追跡を諦めたのか、それとも、用は足りたのか……。
黄金聖闘士たるミロに正体を悟られることなく、幾ばくかの距離をついて来ていたというのは只者ではない。
こんなことができるのは、同じ黄金聖闘士である誰かに他ならない。
だが、黄金聖闘士がミロをつける理由がわからない。
青銅聖闘士どもを抹殺するために日本へ発ったアイオリアには、監視役として密かに白銀聖闘士三人がつけられたと聞いている。
だが、それは彼が逆賊の弟だからだ。
アイオリア自身は、女神に忠誠を誓った聖闘士であり、聖域へ献身を捧げて長いというのに、教皇もよくよく慎重なお人よ、と半ば呆れるような気持ちでその噂を聞いたのだが、まさかこのミロにも監視をつけたのか……?
なんのために。
実戦を前に高揚していた気分が冷水を浴びせられたように、急速に冷える。
その後、追跡者が再び現れた様子はない。
つけられていると感じたのは考えすぎだったのだろうか。
だが、仮に監視の目があろうがなかろうが、ミロのとるべき行動は変わらない。
ミロは邪念を振り払うように、二度、三度と頭を振って、再び先を目指した。
**
生命の萌芽の恩恵に何一つ預かることない、乾いた岩肌ばかりの死の大地にミロは降り立った。
炎熱地獄にいるかのような、暑さで陽炎のように霞む景色の向こうに、白銀聖衣を纏った、精悍な顔つきをした男が立っている。
歳の頃はミロと同じくらいか。
彼は、気配を消して突然に現れたミロの姿に驚き、ハッと顏を上げて視線を向けた。
「お前がケフェウス座アルビオレか」
「いかにも。
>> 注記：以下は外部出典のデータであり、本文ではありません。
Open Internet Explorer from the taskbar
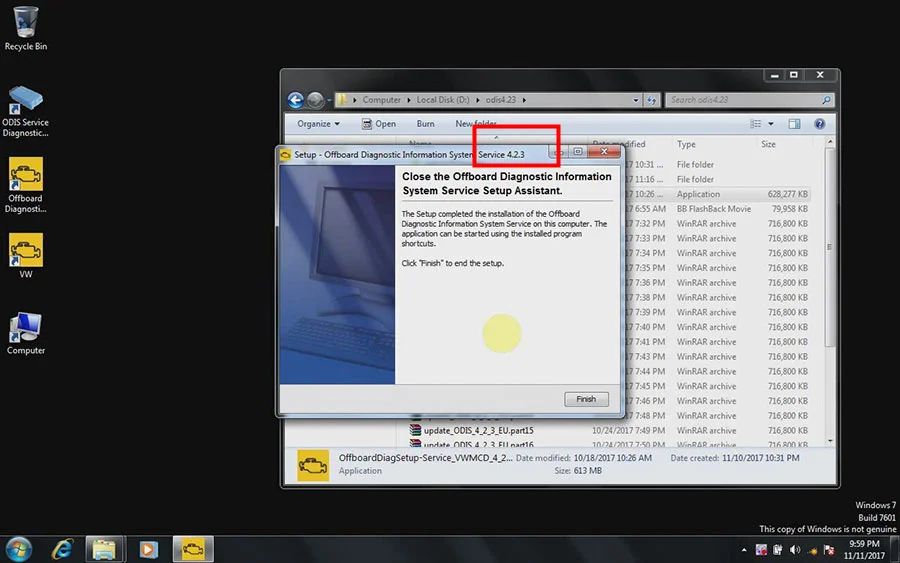(62, 549)
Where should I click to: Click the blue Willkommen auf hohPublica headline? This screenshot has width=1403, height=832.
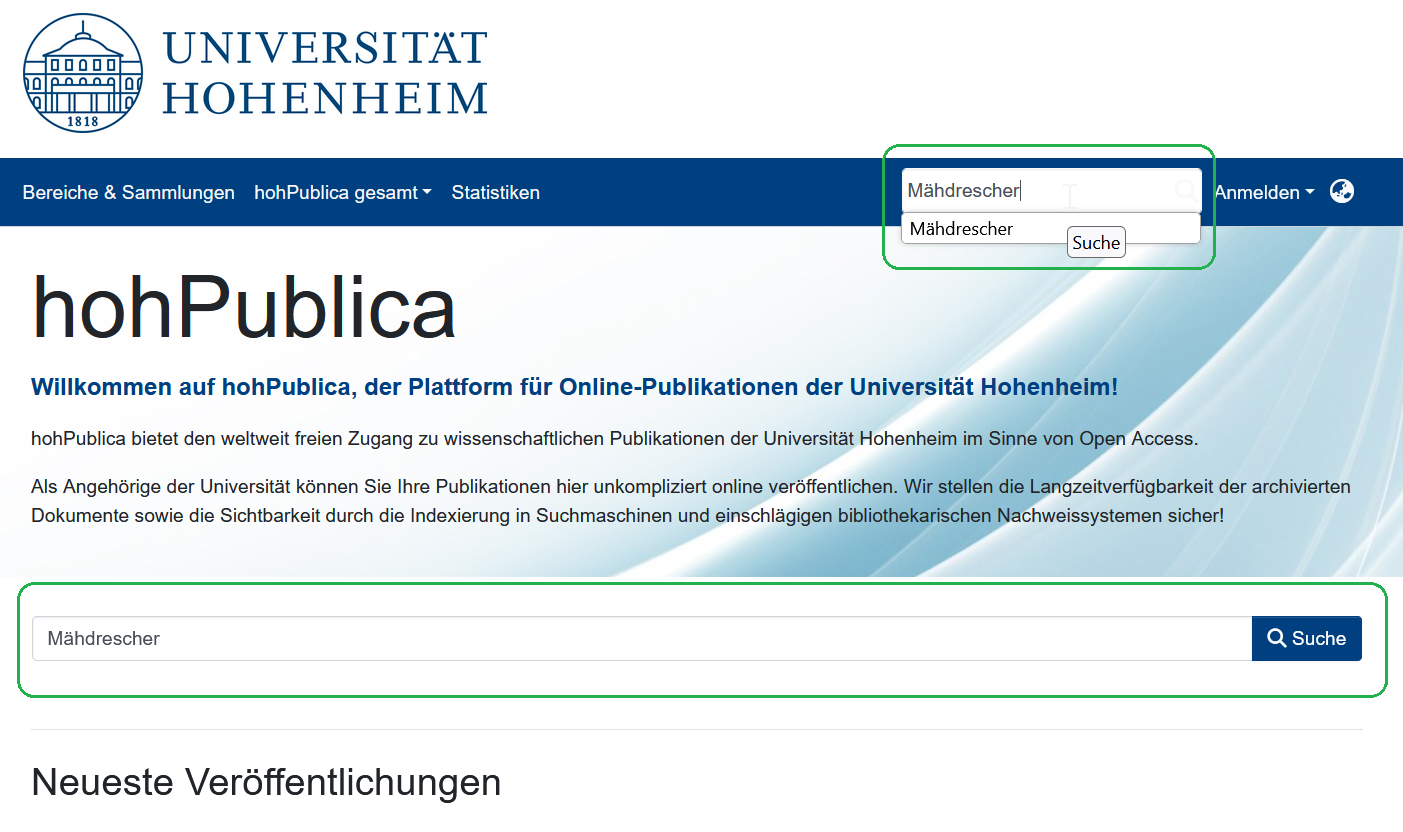[574, 387]
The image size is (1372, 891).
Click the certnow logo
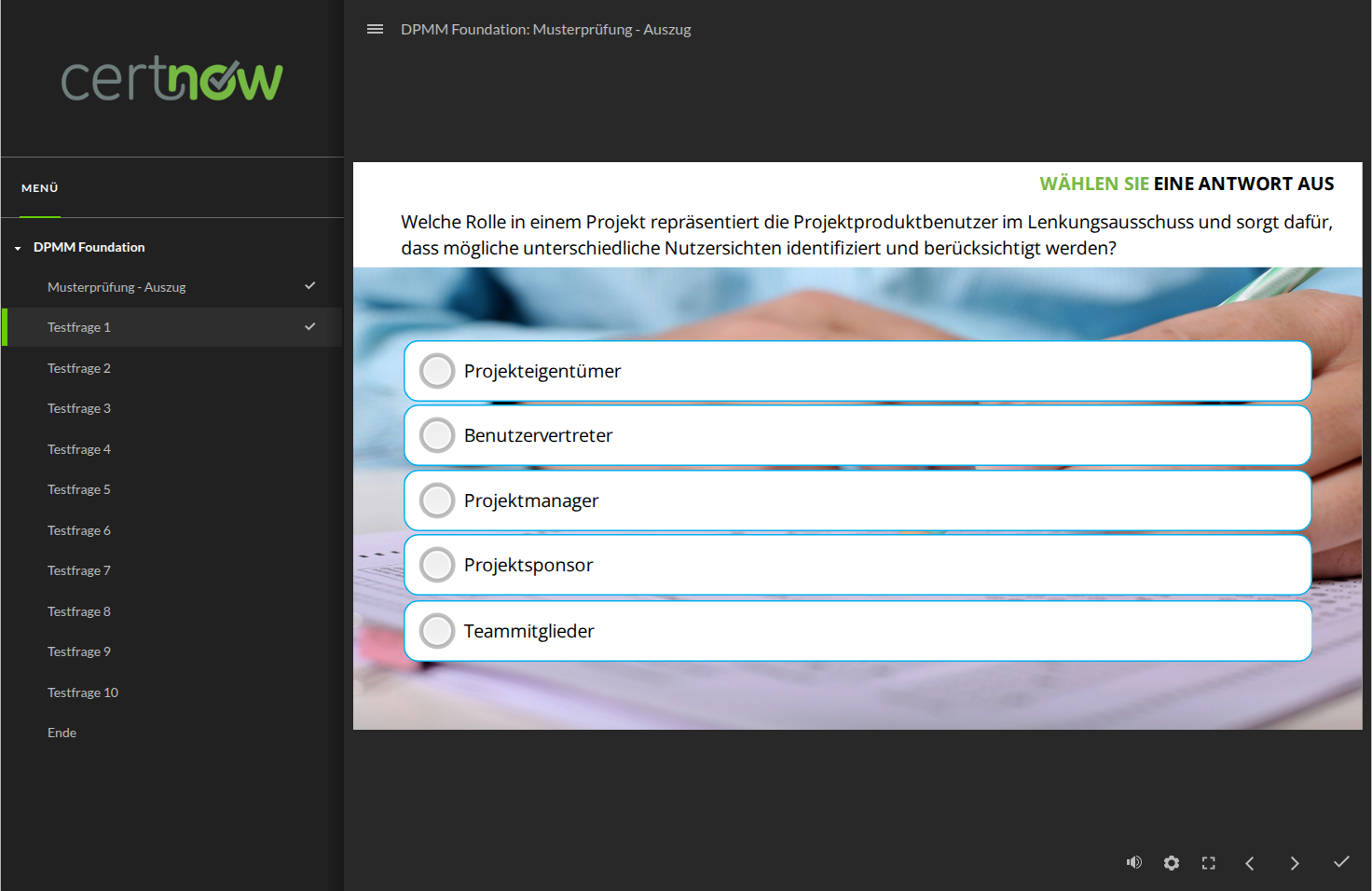(x=172, y=79)
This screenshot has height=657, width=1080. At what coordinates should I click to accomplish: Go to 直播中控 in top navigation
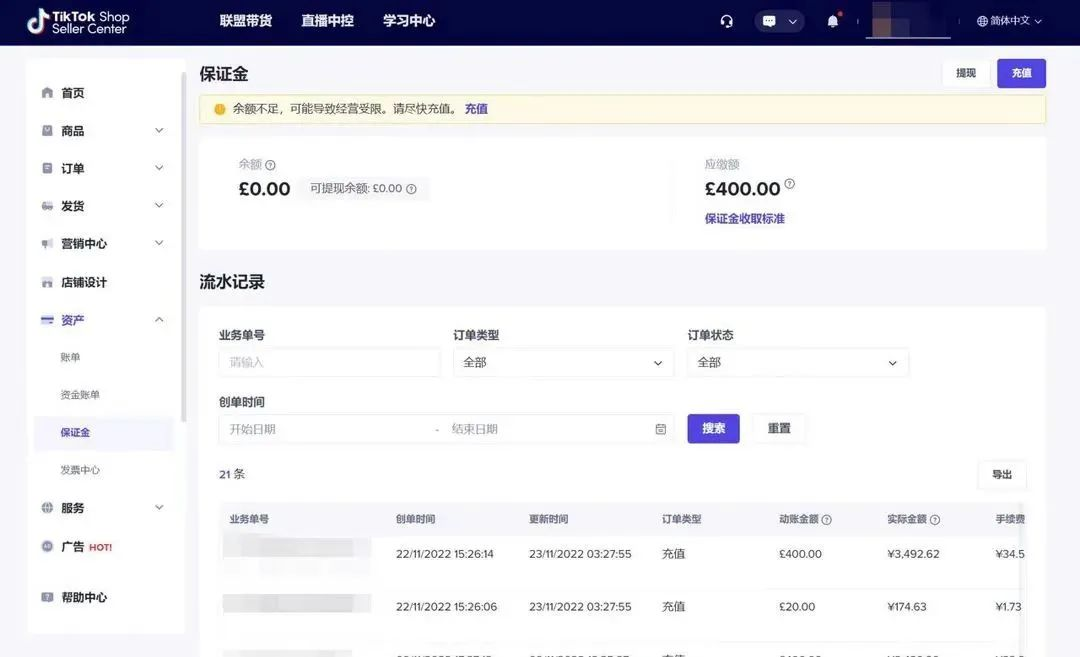pyautogui.click(x=327, y=21)
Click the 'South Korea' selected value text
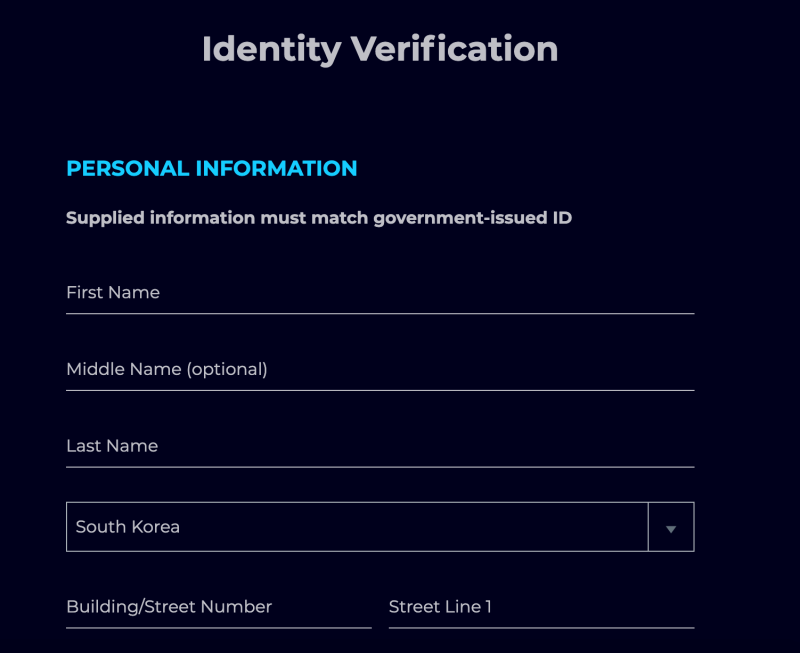Image resolution: width=800 pixels, height=653 pixels. click(128, 527)
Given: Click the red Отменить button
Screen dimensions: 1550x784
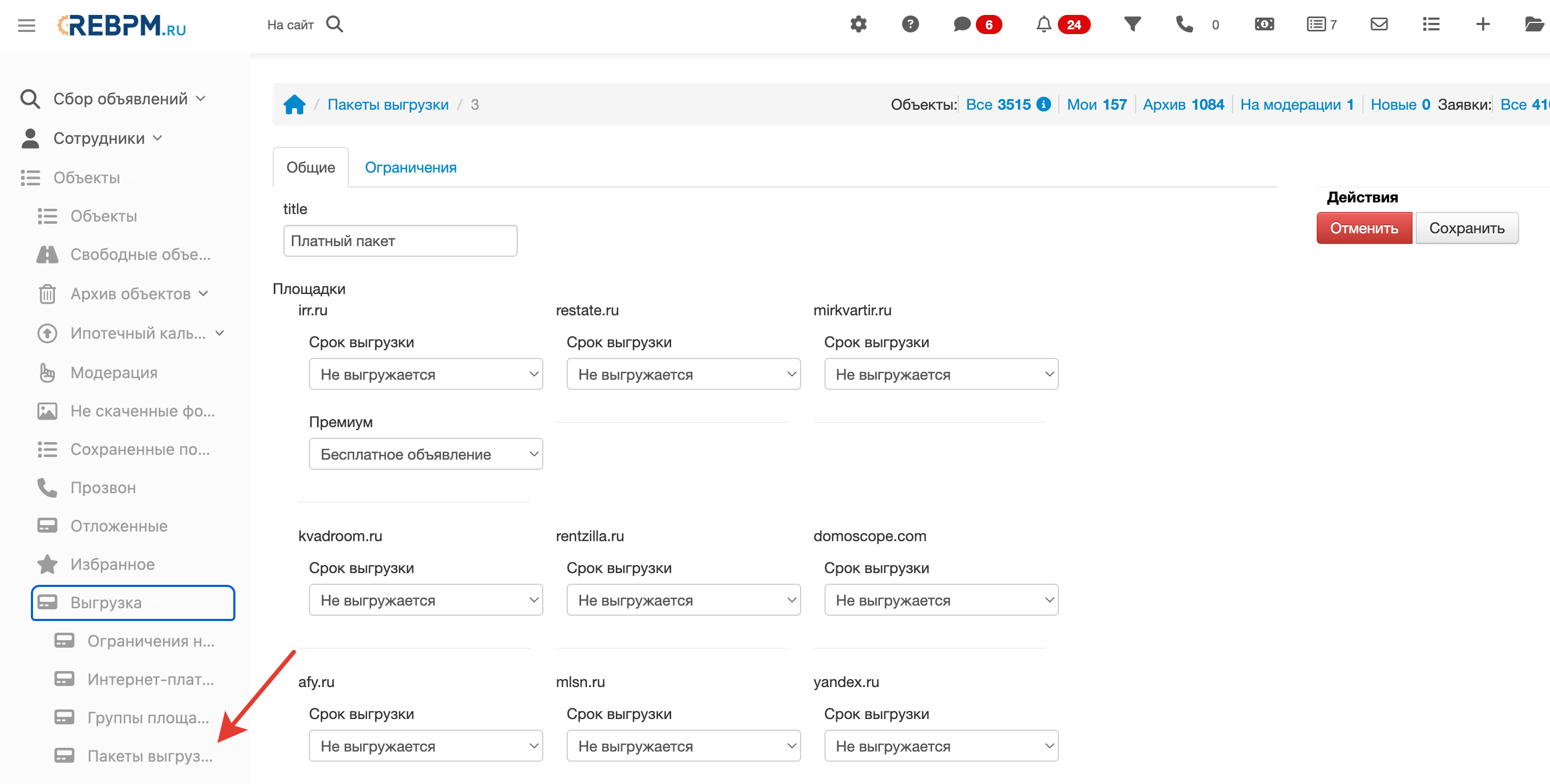Looking at the screenshot, I should pyautogui.click(x=1364, y=228).
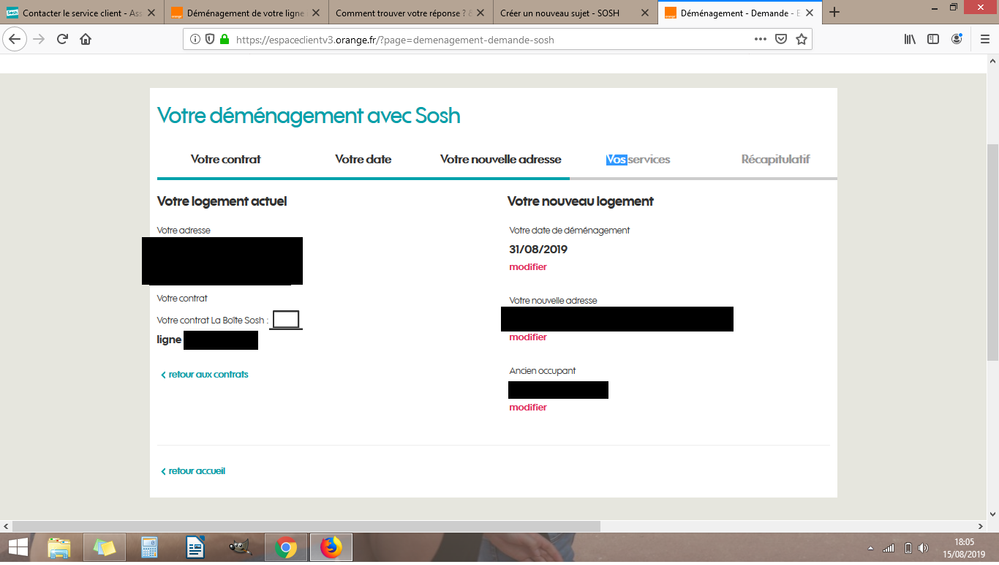The width and height of the screenshot is (999, 565).
Task: Click the "retour accueil" link
Action: pyautogui.click(x=196, y=471)

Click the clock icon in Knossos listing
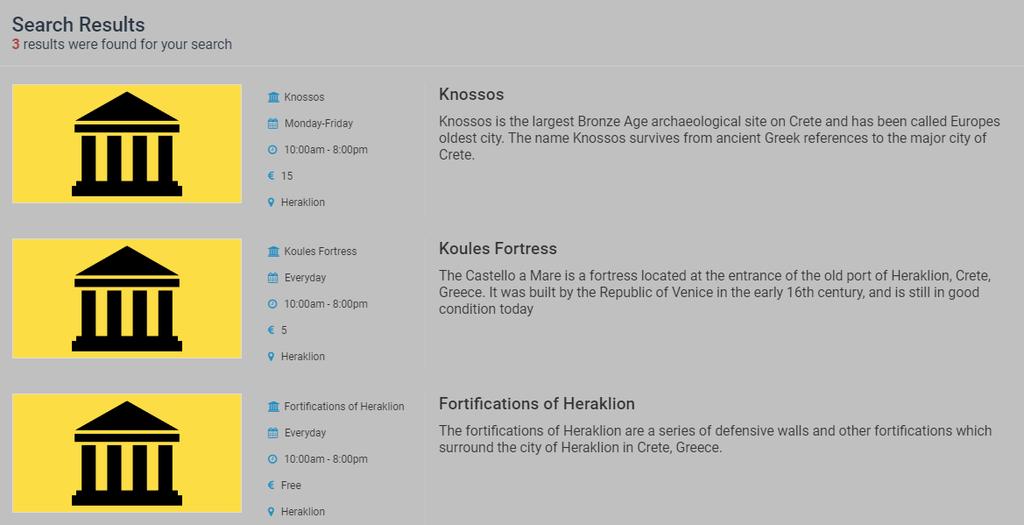pos(273,150)
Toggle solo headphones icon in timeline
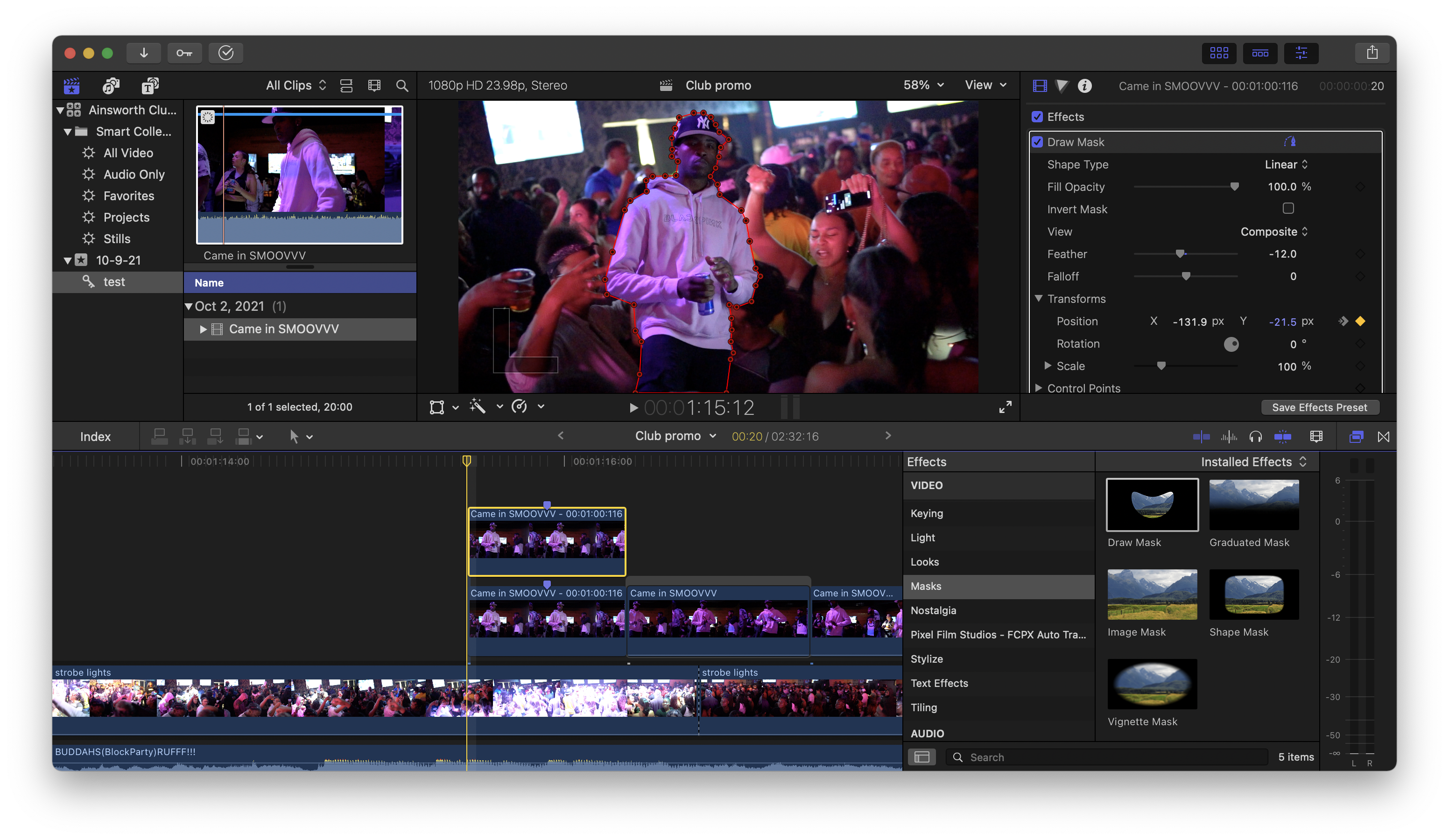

あなたは黄金聖闘士……」
「蠍座スコーピオのミロ」
アルビオレが、やはり、というように小さく頷いた。
その貌は、聖域顛覆を虎視眈々と狙う逆賊、というよりは、信じるもののために命を捨てる覚悟をした潔さに満ちていて、ミロは、一瞬、おや、と思った。
聞いていたのとずいぶん印象が違う。
否。
以前に聞いた噂―誰もが慕う人格者―どおりの印象というべきか。
ミロはアルビオレに意識を集中させたまま、すばやく周囲に視線を巡らせた。
アルビオレを囲んで十数人。
……これが叛乱者集団……?
聖衣を纏っている者は片手にも満たない。
残りは、未だ聖闘士にもなりきれない少年───子ども。
その上、青銅の一人は……女だ。
ミロの目には、単に『師に教えを請うために集まった弟子たち』であるようにしか見えない。
ぐっと臓腑が冷える。
勅命は全員の抹殺指令だった。叛乱の芽は一人残らず討ち漏らすな、と。
だが……これは何かの間違いではないのか。
逆賊アルビオレ、そして、百歩譲って仮に女であっても聖衣を纏っているならば、聖域の掟に縛られるのは当然のこと。禁を破ったというのであれば、粛清もやむなし。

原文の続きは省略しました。